** DATA TO USE **
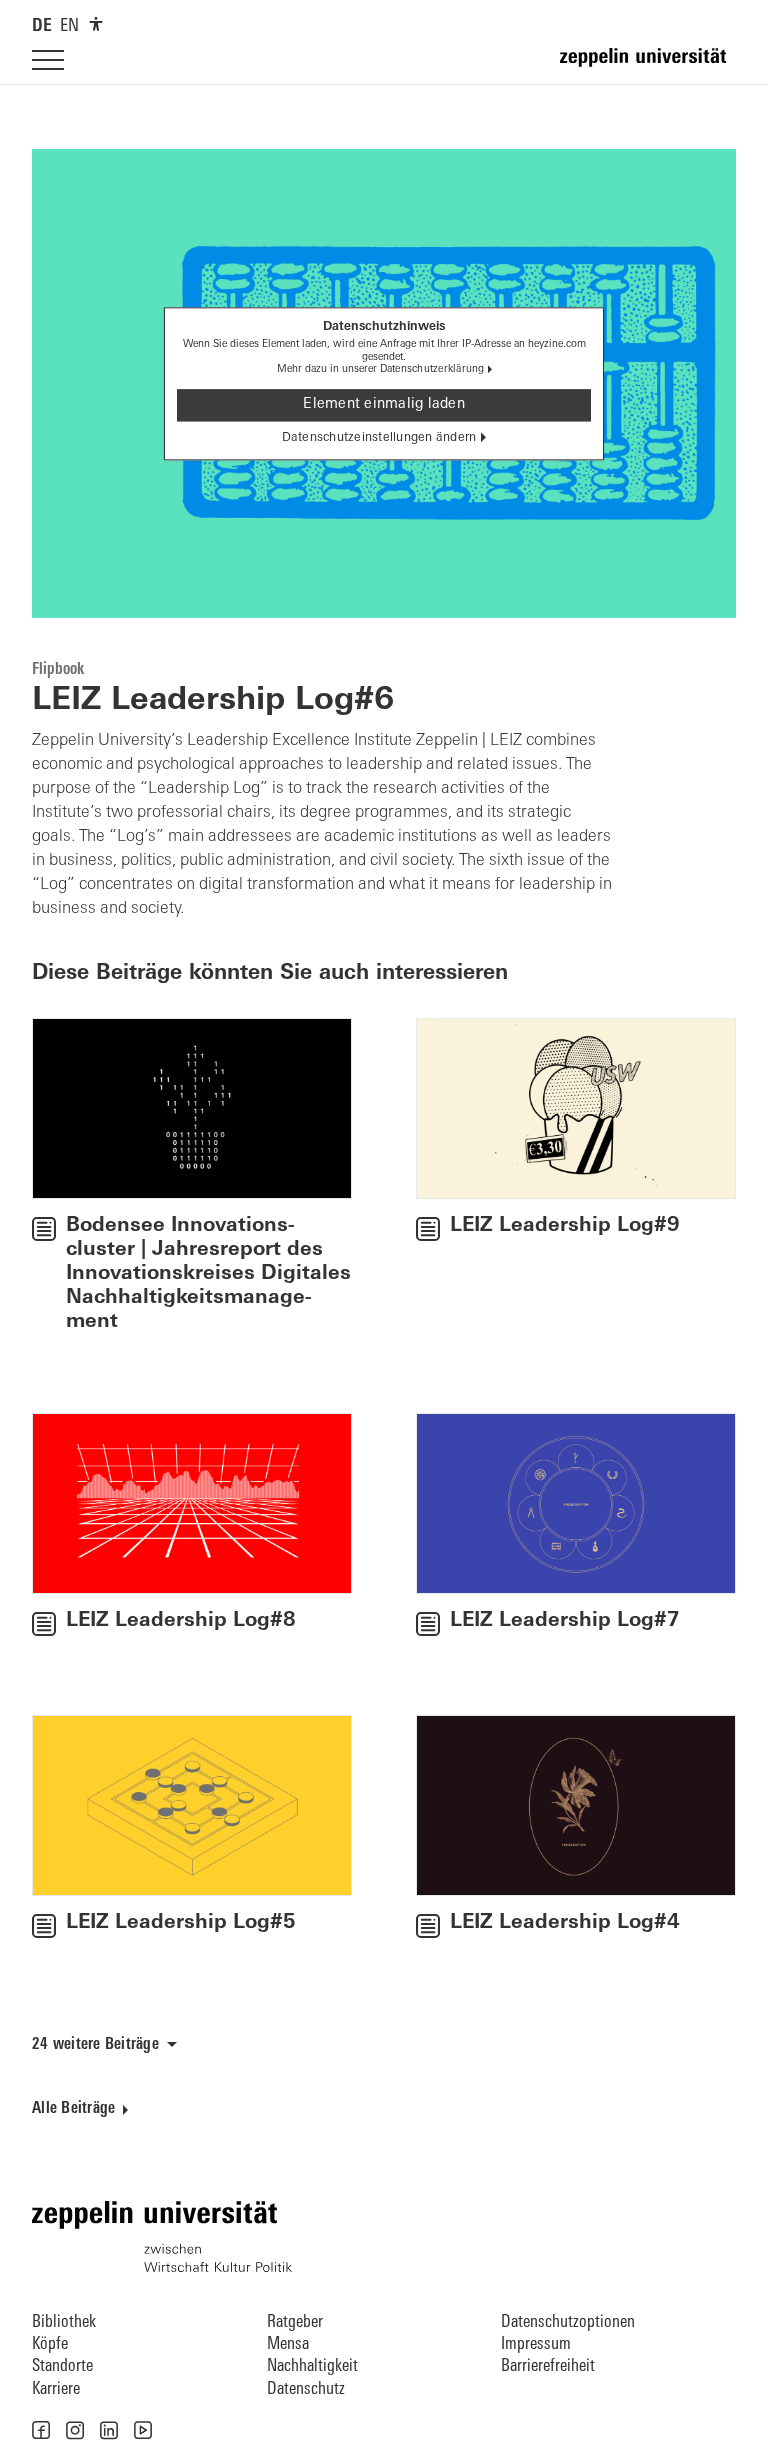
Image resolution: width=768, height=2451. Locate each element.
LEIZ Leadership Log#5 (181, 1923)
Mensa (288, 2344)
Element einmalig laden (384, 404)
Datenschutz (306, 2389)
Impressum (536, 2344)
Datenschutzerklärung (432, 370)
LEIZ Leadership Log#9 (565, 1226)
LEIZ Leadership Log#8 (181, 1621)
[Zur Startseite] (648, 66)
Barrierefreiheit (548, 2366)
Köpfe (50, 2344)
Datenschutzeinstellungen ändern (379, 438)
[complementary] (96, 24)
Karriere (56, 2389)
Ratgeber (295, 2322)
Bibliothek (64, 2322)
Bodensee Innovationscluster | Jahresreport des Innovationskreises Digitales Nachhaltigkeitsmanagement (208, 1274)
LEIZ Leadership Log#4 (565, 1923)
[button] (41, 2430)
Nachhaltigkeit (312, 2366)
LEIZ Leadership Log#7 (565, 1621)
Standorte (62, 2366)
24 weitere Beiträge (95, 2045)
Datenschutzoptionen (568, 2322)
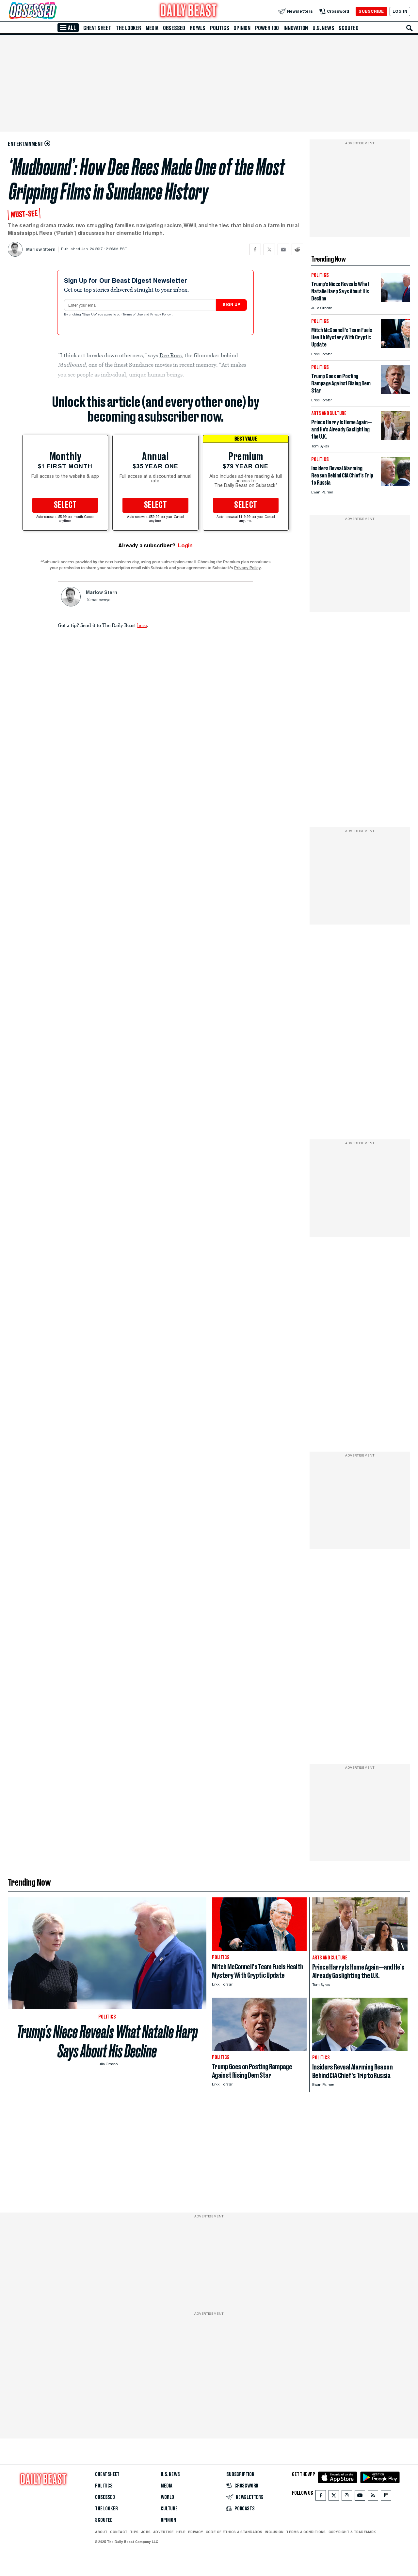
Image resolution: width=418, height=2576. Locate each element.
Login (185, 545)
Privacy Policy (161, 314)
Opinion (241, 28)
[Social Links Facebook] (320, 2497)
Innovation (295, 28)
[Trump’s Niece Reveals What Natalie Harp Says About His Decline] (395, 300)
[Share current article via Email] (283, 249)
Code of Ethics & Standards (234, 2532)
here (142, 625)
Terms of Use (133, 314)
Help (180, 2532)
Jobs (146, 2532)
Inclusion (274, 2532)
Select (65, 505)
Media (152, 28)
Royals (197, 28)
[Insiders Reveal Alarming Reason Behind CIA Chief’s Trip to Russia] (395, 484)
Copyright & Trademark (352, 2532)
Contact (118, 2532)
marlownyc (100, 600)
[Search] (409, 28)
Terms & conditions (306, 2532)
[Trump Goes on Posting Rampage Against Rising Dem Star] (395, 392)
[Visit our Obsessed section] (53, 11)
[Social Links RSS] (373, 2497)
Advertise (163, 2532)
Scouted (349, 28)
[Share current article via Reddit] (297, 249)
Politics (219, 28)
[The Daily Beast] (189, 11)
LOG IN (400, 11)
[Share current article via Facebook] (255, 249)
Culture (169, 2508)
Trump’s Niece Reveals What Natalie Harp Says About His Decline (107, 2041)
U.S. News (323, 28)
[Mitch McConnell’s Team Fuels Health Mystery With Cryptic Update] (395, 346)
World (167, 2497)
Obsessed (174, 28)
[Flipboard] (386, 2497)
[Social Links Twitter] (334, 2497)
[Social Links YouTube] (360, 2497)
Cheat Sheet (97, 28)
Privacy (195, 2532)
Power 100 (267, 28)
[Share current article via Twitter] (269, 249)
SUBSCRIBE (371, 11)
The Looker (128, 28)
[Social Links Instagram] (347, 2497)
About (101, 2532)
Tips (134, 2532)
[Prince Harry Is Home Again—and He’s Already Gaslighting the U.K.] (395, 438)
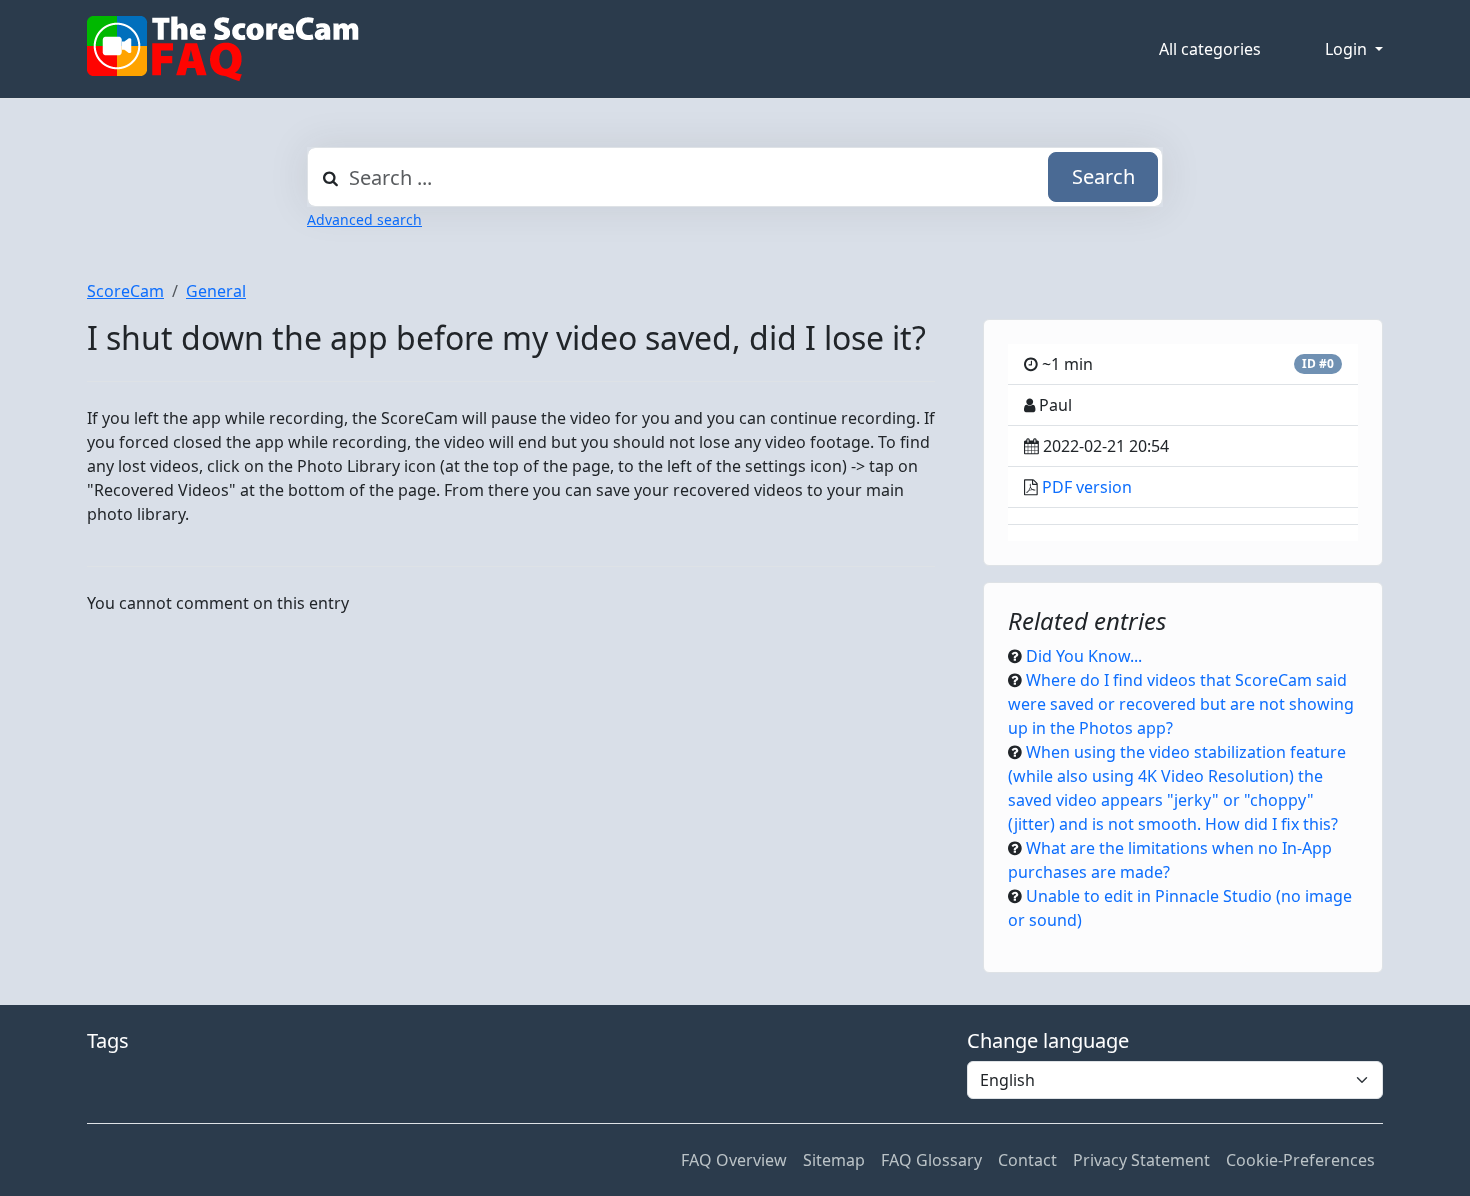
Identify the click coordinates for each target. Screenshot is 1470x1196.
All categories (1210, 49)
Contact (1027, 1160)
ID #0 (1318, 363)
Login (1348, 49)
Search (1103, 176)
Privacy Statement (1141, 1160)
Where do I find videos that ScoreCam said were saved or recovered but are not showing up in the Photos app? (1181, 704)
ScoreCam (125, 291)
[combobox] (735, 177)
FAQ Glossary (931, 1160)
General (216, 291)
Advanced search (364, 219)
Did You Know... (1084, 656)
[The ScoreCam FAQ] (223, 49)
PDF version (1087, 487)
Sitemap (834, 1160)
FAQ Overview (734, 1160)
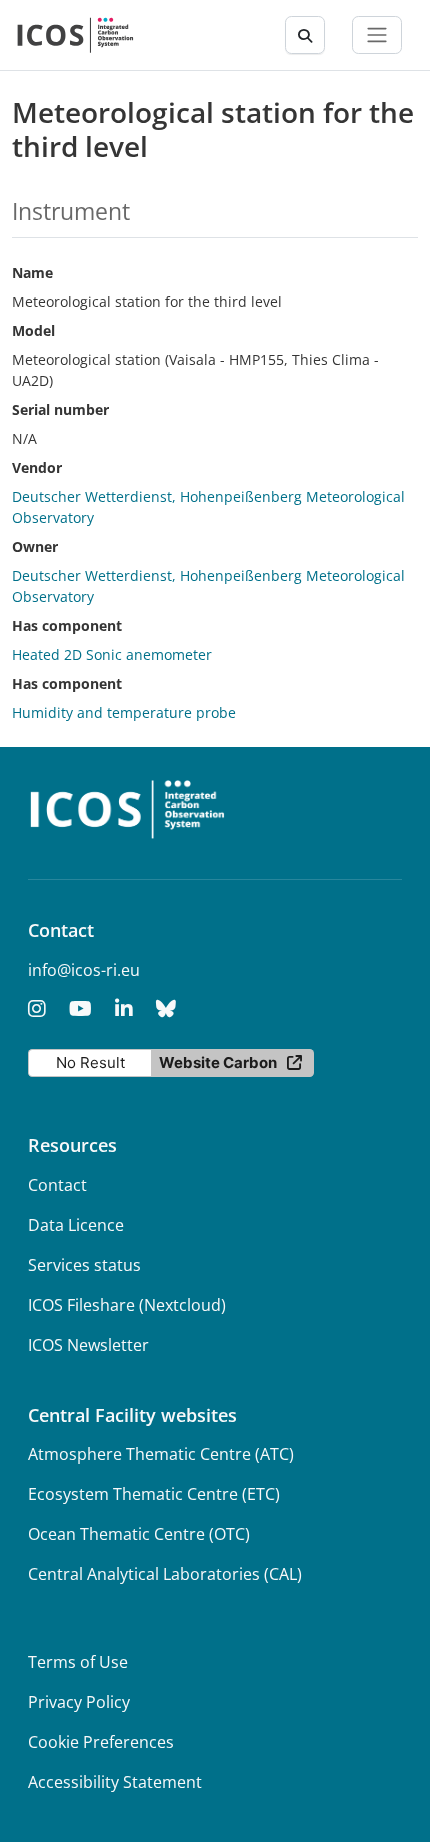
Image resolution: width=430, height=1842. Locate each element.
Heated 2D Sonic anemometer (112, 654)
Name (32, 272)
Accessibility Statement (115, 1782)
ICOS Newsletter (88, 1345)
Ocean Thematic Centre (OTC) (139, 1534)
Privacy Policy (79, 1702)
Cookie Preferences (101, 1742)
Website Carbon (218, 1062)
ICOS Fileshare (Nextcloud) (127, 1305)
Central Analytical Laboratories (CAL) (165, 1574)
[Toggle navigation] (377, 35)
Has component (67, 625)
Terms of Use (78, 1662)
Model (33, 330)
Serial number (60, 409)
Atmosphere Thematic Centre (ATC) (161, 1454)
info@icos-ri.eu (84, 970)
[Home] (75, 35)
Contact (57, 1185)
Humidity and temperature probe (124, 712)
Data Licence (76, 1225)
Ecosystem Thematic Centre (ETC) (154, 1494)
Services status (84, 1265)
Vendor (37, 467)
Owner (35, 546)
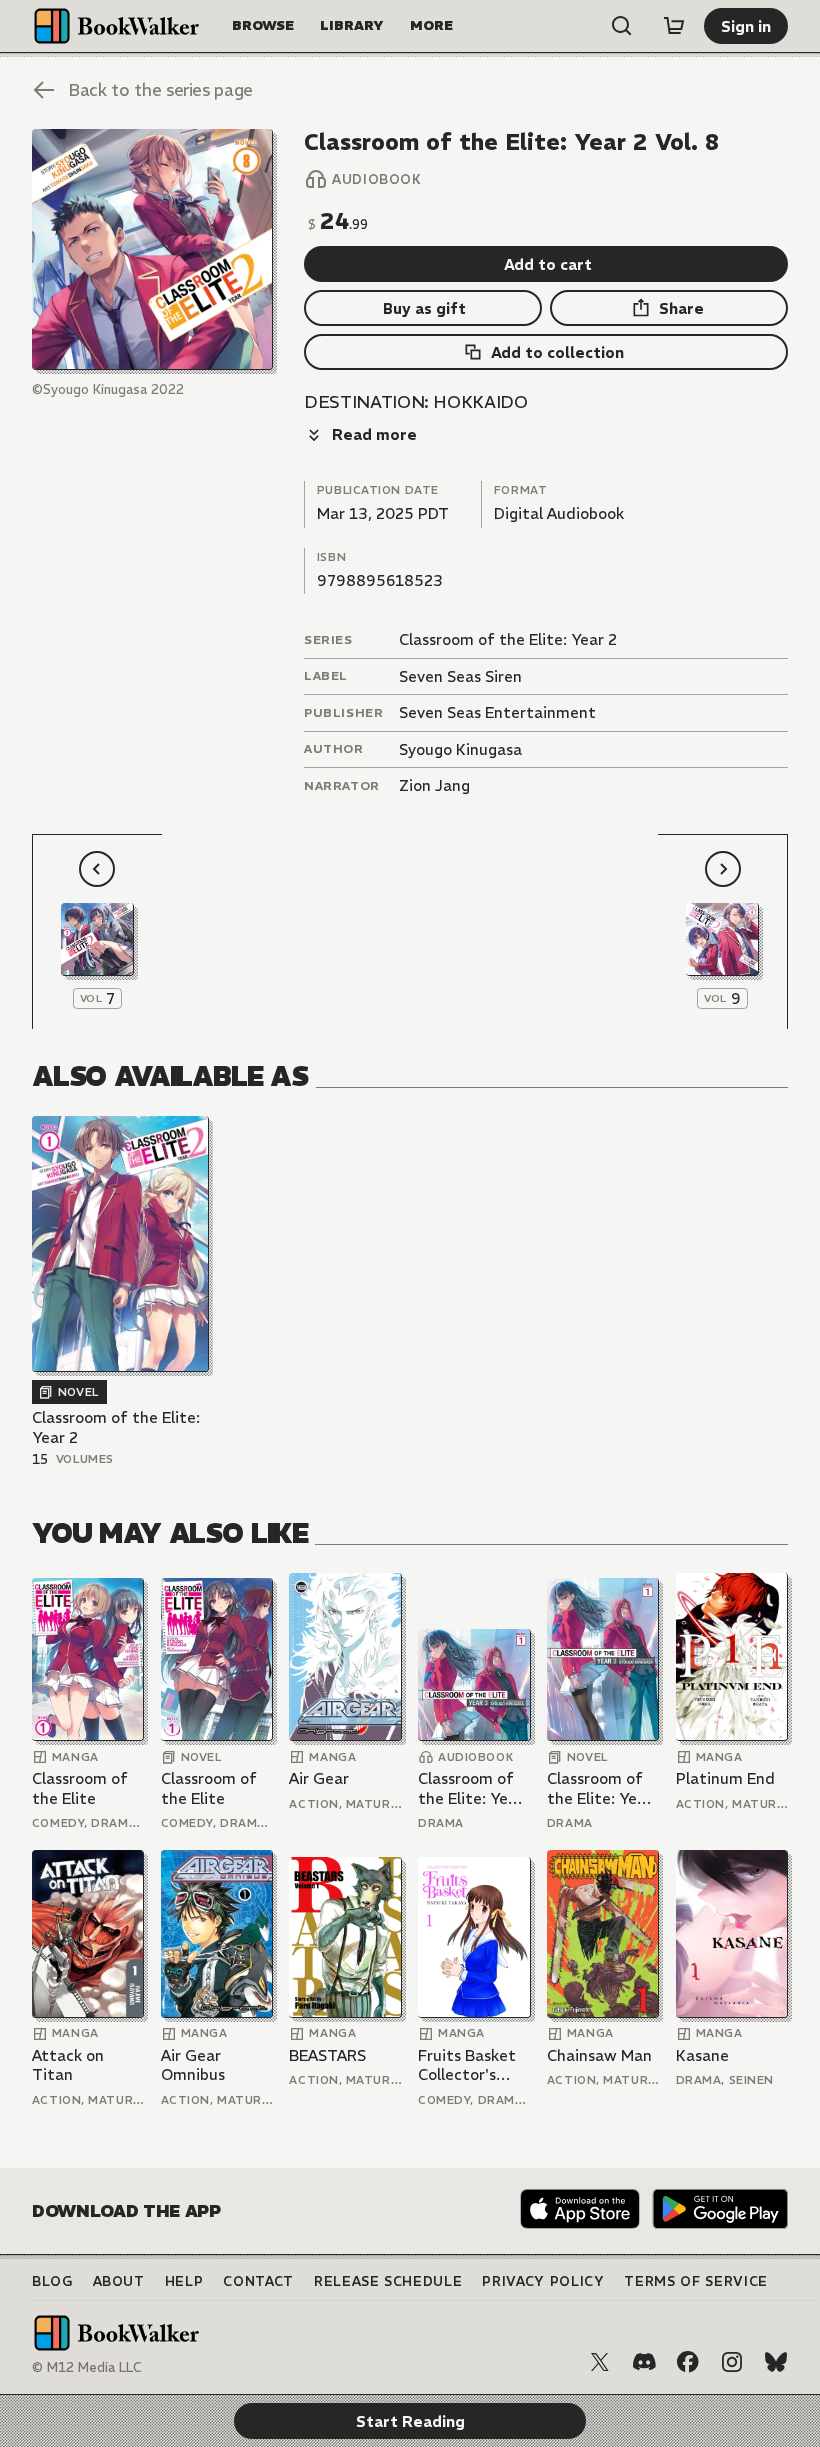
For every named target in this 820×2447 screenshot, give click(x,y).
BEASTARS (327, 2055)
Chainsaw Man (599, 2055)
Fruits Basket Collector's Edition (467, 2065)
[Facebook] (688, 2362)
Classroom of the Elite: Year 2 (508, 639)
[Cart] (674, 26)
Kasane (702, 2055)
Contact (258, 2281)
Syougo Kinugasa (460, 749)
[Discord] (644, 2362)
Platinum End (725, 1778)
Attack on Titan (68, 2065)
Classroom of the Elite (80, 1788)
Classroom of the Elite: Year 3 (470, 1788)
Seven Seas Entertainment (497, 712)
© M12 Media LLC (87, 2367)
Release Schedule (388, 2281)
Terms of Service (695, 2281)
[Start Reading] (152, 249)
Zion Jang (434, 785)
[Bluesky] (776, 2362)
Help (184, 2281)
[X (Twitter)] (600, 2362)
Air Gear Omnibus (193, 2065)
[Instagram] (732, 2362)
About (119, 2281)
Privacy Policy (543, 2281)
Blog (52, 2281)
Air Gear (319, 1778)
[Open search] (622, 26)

** WHAT YOU HAVE TO DO **
Among the records above, a stretch begins at the line containing "[Facebook] (688, 2362)" and ends at the line containing "Classroom of the Elite: Year 3 (470, 1788)". Restate that stretch word for word, and nothing else.

** EXPECTED OUTPUT **
[Facebook] (688, 2362)
Classroom of the Elite: Year 2 (508, 639)
[Cart] (674, 26)
Kasane (702, 2055)
Contact (258, 2281)
Syougo Kinugasa (460, 749)
[Discord] (644, 2362)
Platinum End (725, 1778)
Attack on Titan (68, 2065)
Classroom of the Elite (80, 1788)
Classroom of the Elite: Year 3 (470, 1788)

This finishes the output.